Slow River - Nicola Griffith Page 0,51

The hard lines were back, grooved on each side of her mouth. She stabbed a finger at the screen. “Look at that stuff. It’s hard to get, expensive, and already ordered. We can’t just turn around and say, Oops, sorry boys and girls, we changed our minds! And how much do you earn a month, anyway? Not even enough to pay my expenses for two days! I need money now, not in dribs and drabs over the next few years. No. You heard what Hyn and Zimmer said about these people. There’s no way out now but through.”

I hated her then, for getting herself trapped in such a way that all she could do was dig herself a deeper hole, but then I laughed at myself. Wasn’t that what I was doing? We stared at each other a moment. Whatever she saw seemed to satisfy her.

“Now, we still need information about the net nexuses.”

Spanner might be the soul of impatience when it came to other people, but when she was planning something dangerous and illegal she could wait like a cat by a mousehole. I sighed. “All right. We could both name the locations of half a dozen stations without even thinking hard. And you’re good with locks. So tell me why we can’t just break in and use one of those.”

She almost rubbed her hands. She loved displaying her skills. “Because everyone, no matter how security conscious—in fact, especially those who are security types—adopts patterns of behavior. The systems that check for intrusion or piggybacking will have initially been generated randomly. But those results are subject to human oversight. And people always form habits. Patterns. If we can find someone to tell us the patterns, we find a hole.”

TEN

Lore is twelve. It is one of those rare days when both Oster and Katerine are busy at the terminals and she is free to do what she wants. It is July, and hotter than usual on Ratnapida; the constant hum of the air-conditioning drives her outside, to the carp pools. Tok is already there, lying on his stomach, dipping a blade of grass in and out of the water. His sketch pad blinks, forgotten, in the grass.

He looks up. “If you do this with the sun facing you, sometimes the fish think it’s an insect or something, and try to grab the grass.” Lore plops down next to him and watches while he dips the grass in and out, in and out.

“I can’t see any fish.”

“They’re there.
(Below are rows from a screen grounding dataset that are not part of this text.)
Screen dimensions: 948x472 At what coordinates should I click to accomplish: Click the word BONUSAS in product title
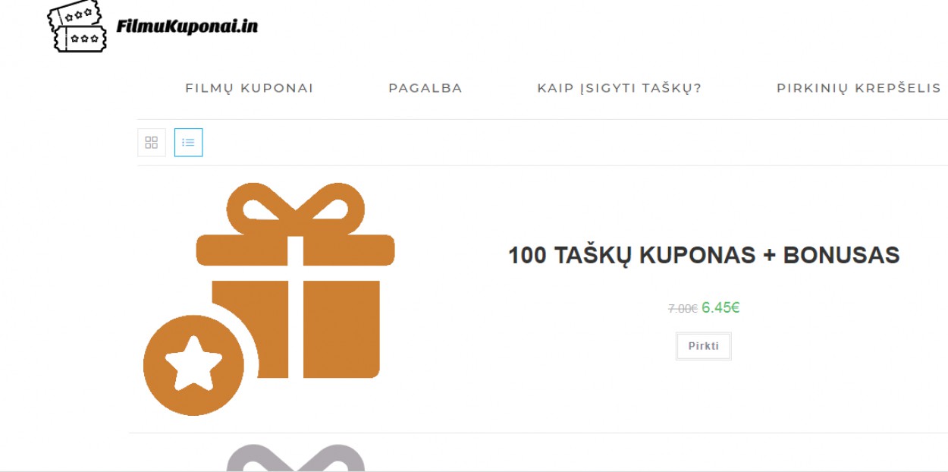pos(842,255)
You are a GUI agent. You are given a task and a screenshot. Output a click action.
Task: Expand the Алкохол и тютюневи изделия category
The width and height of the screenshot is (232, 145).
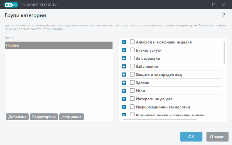(124, 42)
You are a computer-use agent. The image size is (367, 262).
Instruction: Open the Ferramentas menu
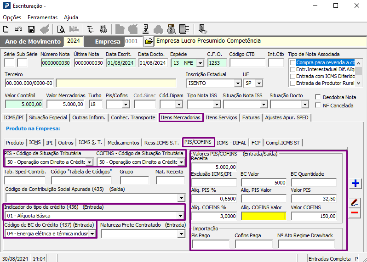coord(42,17)
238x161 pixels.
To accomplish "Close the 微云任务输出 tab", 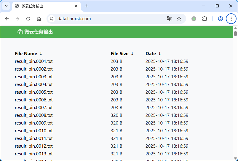I will coord(76,6).
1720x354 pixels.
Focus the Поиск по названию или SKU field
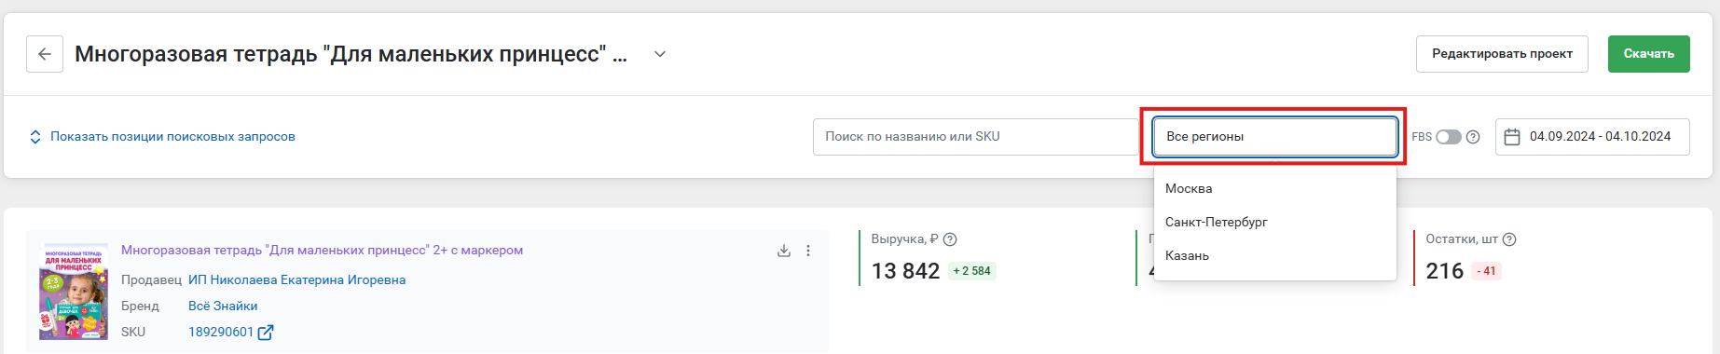(975, 137)
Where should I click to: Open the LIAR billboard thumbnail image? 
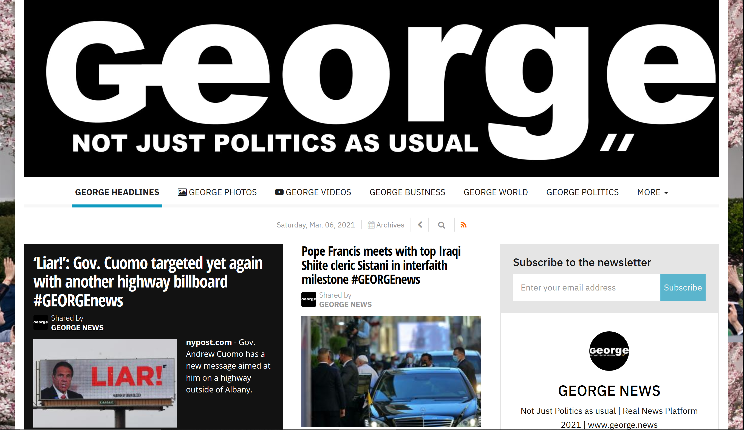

You probably scared them away.” He throws the grass away. A breeze catches it and drops it in the center of the pool. They watch it turn slowly on the water. “So,” Tok says finally, “Mum and Dad giving you some peace for a change?”
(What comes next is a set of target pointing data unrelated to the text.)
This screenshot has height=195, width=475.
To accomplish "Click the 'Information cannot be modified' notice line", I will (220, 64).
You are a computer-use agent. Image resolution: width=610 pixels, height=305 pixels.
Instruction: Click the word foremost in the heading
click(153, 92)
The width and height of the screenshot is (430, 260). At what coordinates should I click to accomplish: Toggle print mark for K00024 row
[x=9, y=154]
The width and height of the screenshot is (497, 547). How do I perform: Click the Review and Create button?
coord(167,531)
Lore nods. They watch the grass blade some more. It drifts into the tiny eddy near a stone.

“Hang in there,” Tok says softly. “It’ll get better.”

Lore sighs, lies full length on the turf. “How do you cope?”

“It’s not as hard for me. They leave Stel and me alone; maybe they see us as belonging to each other somehow.” He shrugs, then smiles wryly. They both know Stella belongs to no one. No one has seen her for two months; they get occasional net calls from Macau and Aspen, from Jaffna and Rio. “And I’ve got my art. I can say, This is what I want to do with my spare time, until I join the company. They tend to leave me alone.”

“I don’t have anything.”

“Find something.”

Lore nods.

“So, what has Dad all hot under the collar?” Tok asks.

“Some emergency about patent law in the Polynesians,” she says. “He thinks the government might disallow our proprietary rights on the Z. mobilis pyruvate decarboxylate gene.”

“Dad’s pet ethanol project.” Lore nods again. She can no longer see the grass blade. It must have sunk. “Oh well, if Dad gets nowhere with the law, Mum’ll send in the dirty-tricks department.”

Lore sits up. “The what?”

Tok grins. “Didn’t think you knew about that. The dirty-tricks department are the ones who do all the dirty jobs. Illegal ones. Off the record.”

“You’re making this up.”

“Nope. Read about it for yourself. It’s in Aunt Nadia’s personal file—”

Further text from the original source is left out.